** Opening EXCERPTED DATA block **

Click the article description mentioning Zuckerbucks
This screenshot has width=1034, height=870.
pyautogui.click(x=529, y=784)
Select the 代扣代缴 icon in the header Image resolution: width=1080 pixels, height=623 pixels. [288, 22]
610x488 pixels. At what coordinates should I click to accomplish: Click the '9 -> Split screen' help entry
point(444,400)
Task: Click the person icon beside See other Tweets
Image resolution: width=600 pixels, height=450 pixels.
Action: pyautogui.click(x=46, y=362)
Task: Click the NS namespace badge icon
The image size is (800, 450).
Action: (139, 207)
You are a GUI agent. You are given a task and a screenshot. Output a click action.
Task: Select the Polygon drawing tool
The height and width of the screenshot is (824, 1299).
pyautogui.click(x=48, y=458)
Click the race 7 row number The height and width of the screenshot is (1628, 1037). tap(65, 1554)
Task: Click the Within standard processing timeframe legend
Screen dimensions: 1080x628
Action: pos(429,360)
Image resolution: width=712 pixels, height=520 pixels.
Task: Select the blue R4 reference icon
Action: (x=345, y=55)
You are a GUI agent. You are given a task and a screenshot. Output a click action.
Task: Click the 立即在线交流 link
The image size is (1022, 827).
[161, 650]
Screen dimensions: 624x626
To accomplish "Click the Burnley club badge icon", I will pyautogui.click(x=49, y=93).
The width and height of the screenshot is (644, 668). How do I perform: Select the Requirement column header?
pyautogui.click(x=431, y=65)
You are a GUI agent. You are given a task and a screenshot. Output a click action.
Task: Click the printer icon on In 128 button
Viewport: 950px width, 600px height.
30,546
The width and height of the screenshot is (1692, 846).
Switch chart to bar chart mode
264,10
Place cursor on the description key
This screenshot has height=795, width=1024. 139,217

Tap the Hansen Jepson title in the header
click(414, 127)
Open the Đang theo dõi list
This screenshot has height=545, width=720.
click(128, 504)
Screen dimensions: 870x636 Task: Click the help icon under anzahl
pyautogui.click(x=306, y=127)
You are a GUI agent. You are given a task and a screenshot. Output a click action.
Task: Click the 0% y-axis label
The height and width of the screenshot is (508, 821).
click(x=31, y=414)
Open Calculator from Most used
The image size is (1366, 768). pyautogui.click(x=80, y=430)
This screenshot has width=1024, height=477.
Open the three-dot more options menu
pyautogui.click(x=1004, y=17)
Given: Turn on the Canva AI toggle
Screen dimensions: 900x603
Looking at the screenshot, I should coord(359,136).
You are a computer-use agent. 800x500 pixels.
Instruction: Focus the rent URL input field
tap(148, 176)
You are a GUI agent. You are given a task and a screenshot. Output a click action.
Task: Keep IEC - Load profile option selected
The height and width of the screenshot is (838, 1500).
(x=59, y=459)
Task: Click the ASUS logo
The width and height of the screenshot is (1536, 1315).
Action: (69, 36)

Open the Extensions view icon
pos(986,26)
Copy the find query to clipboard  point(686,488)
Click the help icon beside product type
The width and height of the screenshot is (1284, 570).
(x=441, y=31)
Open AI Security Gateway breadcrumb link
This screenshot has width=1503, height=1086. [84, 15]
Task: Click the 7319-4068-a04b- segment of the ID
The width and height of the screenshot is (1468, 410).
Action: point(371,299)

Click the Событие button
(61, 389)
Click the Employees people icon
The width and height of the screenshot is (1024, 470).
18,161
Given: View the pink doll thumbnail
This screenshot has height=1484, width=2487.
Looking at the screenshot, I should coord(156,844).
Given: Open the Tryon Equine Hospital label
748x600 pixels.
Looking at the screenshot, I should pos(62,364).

** Closing EXCERPTED DATA block **

_PROBLEM TO WORK ON_: Would you copy out each line of the records above where the word "badge" occurs?

_OUTPUT OF THE EXERCISE_:
Task: Click the NS namespace badge icon
To accomplish "Click the Burnley club badge icon", I will pyautogui.click(x=49, y=93).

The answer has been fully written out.